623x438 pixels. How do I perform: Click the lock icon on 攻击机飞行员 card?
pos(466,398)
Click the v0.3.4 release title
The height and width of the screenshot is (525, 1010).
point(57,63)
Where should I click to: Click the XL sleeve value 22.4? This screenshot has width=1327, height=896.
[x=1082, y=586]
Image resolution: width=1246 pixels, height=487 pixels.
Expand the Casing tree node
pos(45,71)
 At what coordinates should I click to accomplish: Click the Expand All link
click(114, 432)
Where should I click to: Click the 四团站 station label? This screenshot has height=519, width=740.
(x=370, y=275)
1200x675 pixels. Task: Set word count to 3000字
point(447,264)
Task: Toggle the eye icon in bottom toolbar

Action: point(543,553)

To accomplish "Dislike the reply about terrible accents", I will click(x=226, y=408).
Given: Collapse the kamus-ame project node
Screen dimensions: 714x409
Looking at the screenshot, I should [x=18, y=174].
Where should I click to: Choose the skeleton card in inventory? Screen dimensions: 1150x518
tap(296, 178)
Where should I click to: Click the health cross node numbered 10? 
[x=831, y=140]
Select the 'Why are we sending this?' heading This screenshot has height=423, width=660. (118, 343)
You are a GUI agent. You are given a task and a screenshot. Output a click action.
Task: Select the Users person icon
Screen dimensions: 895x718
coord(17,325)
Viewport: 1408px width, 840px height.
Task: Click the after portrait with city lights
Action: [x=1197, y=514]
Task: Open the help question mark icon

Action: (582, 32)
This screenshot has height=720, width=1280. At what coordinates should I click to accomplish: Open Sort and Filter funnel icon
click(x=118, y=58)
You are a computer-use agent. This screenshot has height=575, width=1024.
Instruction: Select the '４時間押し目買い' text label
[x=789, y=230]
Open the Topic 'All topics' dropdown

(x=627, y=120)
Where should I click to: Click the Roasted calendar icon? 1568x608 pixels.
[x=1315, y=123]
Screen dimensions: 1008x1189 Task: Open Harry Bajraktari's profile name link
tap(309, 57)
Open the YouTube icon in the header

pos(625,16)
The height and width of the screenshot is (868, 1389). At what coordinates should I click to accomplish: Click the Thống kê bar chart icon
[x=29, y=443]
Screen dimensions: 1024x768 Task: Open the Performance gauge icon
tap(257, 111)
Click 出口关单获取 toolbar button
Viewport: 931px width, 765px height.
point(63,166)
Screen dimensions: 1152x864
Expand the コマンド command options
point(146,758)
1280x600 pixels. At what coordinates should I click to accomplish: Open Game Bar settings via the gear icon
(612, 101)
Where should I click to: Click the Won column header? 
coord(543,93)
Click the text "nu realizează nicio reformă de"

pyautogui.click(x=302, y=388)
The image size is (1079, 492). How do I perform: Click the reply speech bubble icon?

-*-*-

Problem statement:
Quote only the lines from the line containing "Screen dimensions: 1152x864" through the end of the listing, please, keeping both the first and the last line.

Answer to this exercise:
Screen dimensions: 1152x864
Expand the コマンド command options
point(146,758)
1280x600 pixels. At what coordinates should I click to accomplish: Open Game Bar settings via the gear icon
(612, 101)
Where should I click to: Click the Won column header? 
coord(543,93)
Click the text "nu realizează nicio reformă de"

pyautogui.click(x=302, y=388)
The image size is (1079, 492). How do I perform: Click the reply speech bubble icon?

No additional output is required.